Прапорщик остановился, хлопнул себя по лбу – звонко.

– Ой, мы же учили! «Экстренное сообщение». Это знак аэроплану?

– Все может быть. Надо проверить. Возможно, банно-прачечный начальник просто самодур. Но мы обязаны удостовериться, что он не вражеский агент, подающий аэронаблюдателю сигнал о полученной информации исключительной важности.

– Ясно…

– Сейчас мы определим, где хата этого Петренки Я останусь, а ты сбегаешь к начальнику кадрово-персонального отдела дивизии, я напишу записку. Пусть даст формулярный список прапорщика. Принесешь сюда.
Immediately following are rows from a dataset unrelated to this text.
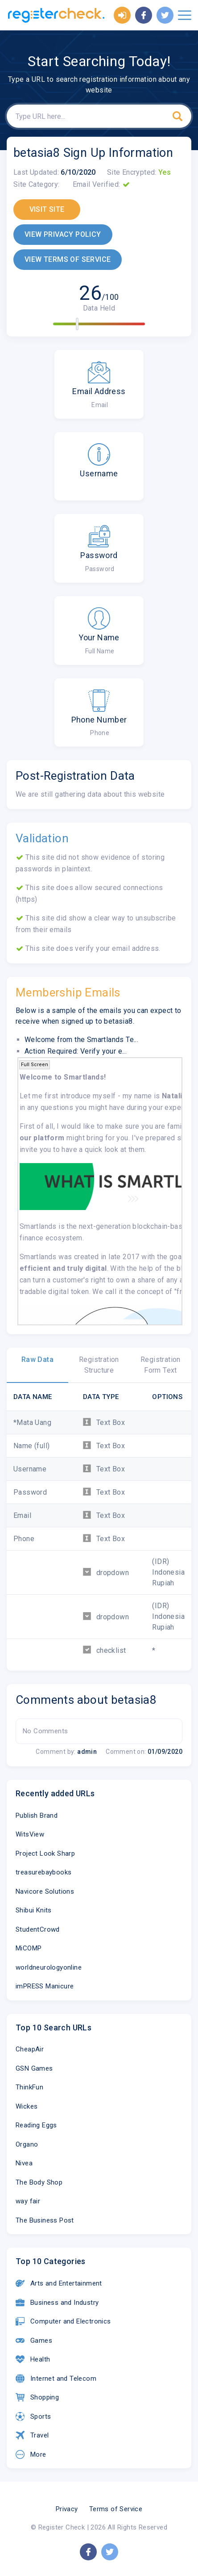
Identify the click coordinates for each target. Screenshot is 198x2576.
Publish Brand (37, 1815)
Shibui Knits (34, 1910)
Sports (33, 2416)
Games (34, 2340)
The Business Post (45, 2220)
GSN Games (34, 2068)
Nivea (24, 2163)
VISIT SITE (47, 209)
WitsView (30, 1834)
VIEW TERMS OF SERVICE (68, 259)
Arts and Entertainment (59, 2283)
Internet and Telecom (56, 2378)
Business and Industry (57, 2302)
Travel (32, 2435)
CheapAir (30, 2049)
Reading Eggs (36, 2125)
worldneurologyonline (49, 1967)
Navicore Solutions (45, 1891)
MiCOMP (28, 1948)
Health (33, 2359)
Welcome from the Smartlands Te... (81, 1039)
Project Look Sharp (45, 1853)
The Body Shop (39, 2182)
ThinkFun (29, 2087)
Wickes (26, 2106)
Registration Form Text (160, 1364)
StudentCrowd (38, 1929)
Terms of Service (115, 2509)
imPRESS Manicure (45, 1986)
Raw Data (37, 1359)
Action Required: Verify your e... (76, 1051)
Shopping (37, 2397)
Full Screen (34, 1064)
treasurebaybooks (43, 1872)
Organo (27, 2144)
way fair (28, 2201)
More (31, 2454)
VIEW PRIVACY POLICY (63, 234)
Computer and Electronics (63, 2321)
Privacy (67, 2509)
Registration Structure (99, 1364)
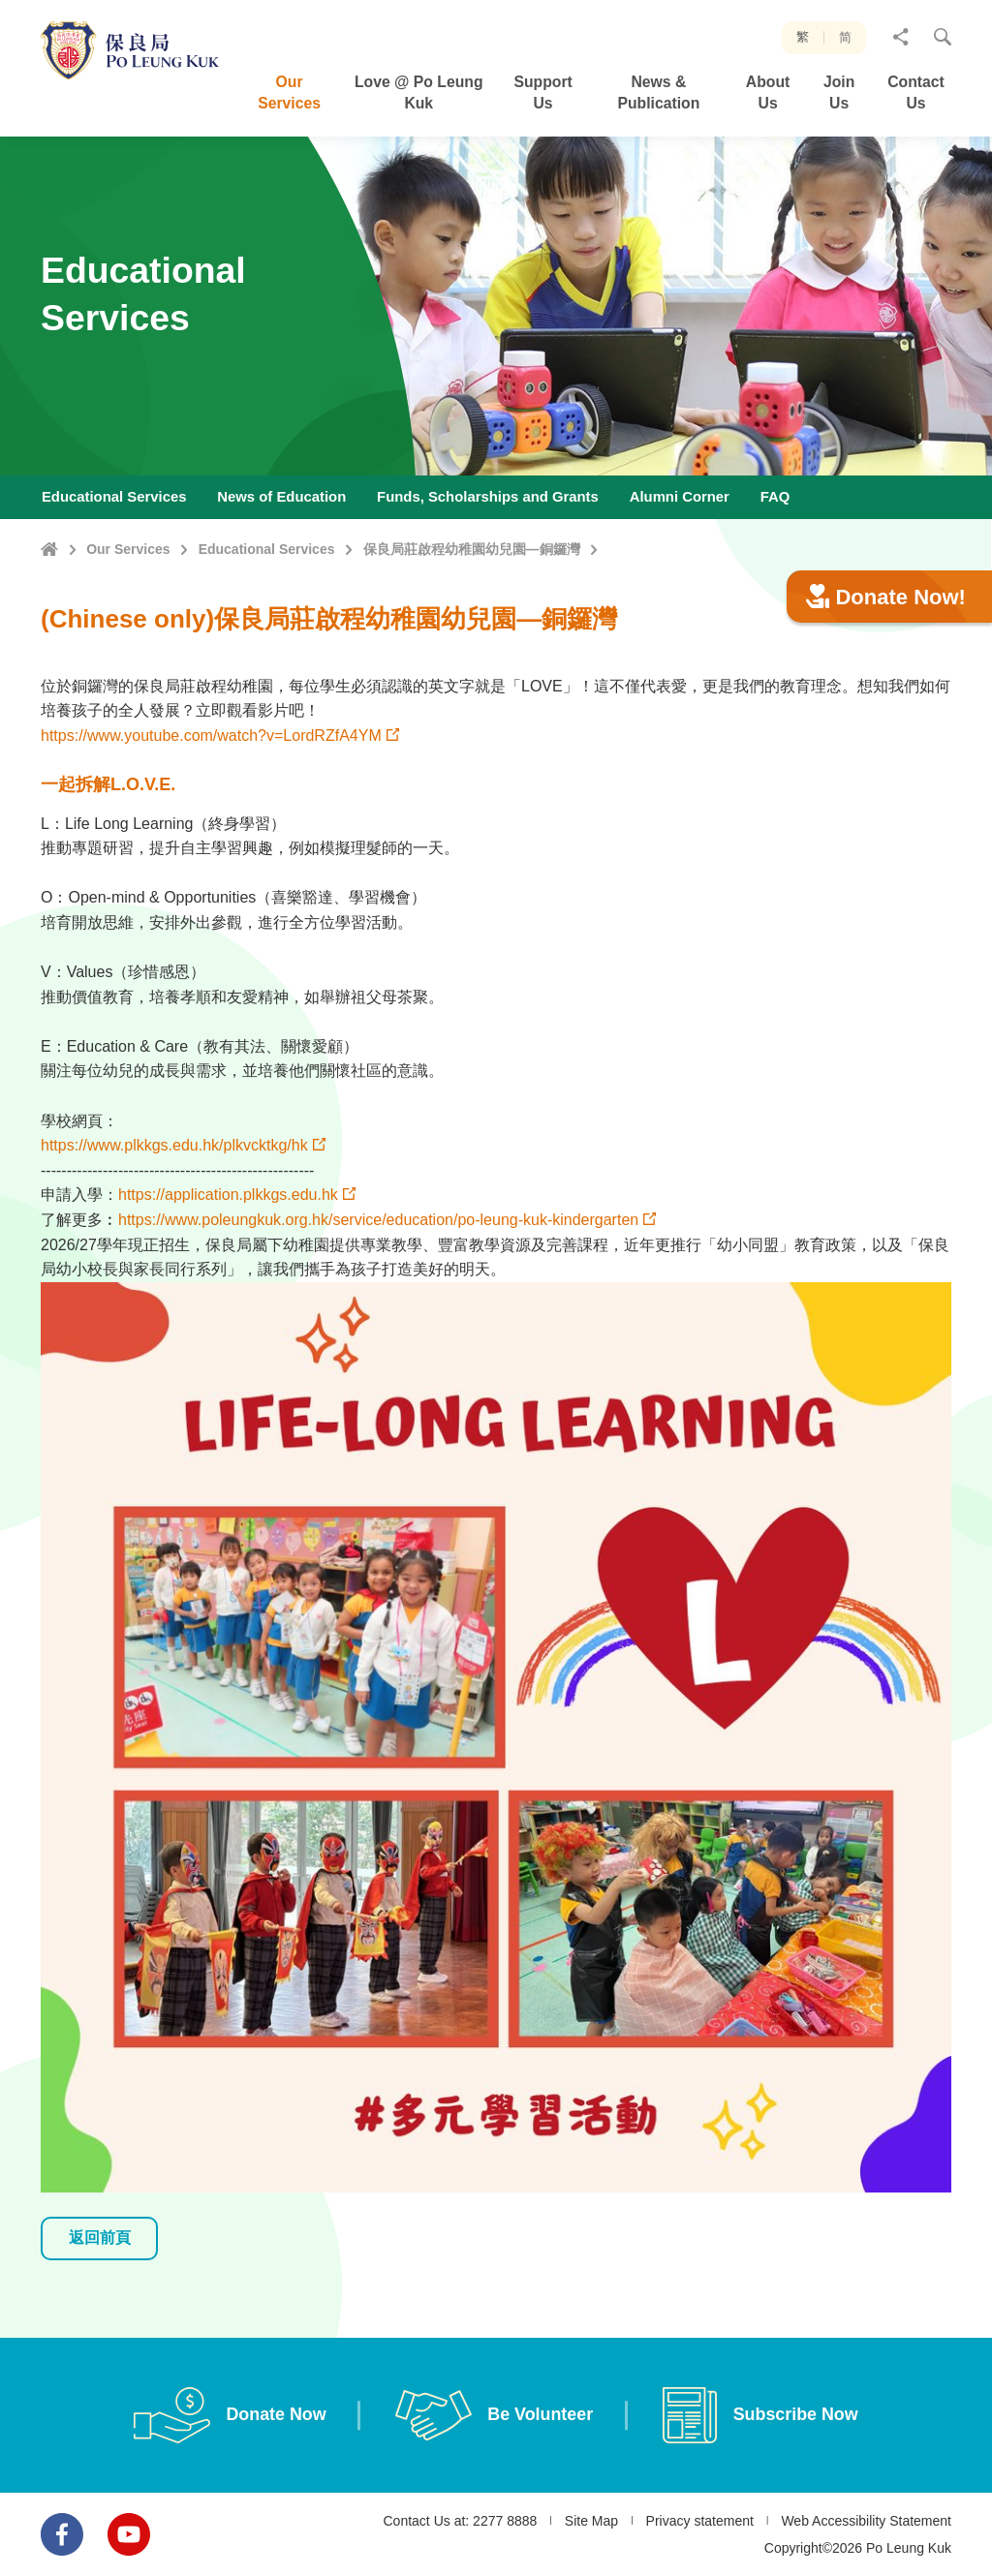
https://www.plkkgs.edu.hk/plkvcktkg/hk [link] (174, 1240)
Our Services (128, 549)
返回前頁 (100, 2332)
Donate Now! (886, 691)
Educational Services (267, 549)
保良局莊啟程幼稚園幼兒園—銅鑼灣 (471, 549)
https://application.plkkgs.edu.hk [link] (228, 1289)
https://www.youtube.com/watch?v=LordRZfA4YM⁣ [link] (211, 829)
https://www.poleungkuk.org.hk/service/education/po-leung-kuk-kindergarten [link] (378, 1313)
Хата, как и сказал фельдфебель, стояла над невысоким обрывом, под которым текла быстрая речка Вильшанка. Для офицерской квартиры домишко был скромненький – в два окошка, с соломенной крышей.

Кусты вдоль околицы – густые, можжевеловые – пришлись кстати. В них контрразведчики и расположились.

Через открытое окошко было видно, как мужчина лет тридцати пяти, в нижней рубахе с закатанными рукавами, достает из печки чугунок, садится, режет хлеб. В бинокль можно было разглядеть лицо (приятно-мужественное, сосредоточенное) и даже содержимое тарелки (борщ).

– Потом будет гуляш трескать, – сказал Вася, потянув воздух носом. – У меня нюх ужасно обостряется, когда жрать охота.

– Один живет, без хозяев, – поделился своими соображениями и Романов. – И денщика не видно. Сам кухарничает. Необычно.

– Куркуль. Денщицкую доплату себе забирает. Чтоб офицер себе сапоги начищал?

На крыльце стояли две пары сапог – сверкающие парадные и пыльные повседневные. Чистюля – у двери разувается.

– А может, просто привычка к холостяцкой жизни. Всё, Вася, дуй в штаб. Хватит гадать, сейчас узнаем точно.


Калинкин слетал пулей. Через двадцать минут, как штык, вернулся с личным делом. За это время прачечный начальник успел доесть борщ, с аппетитом умял второе (действительно гуляш) и взялся за кисель. Выражение лица у него было сосредоточенное.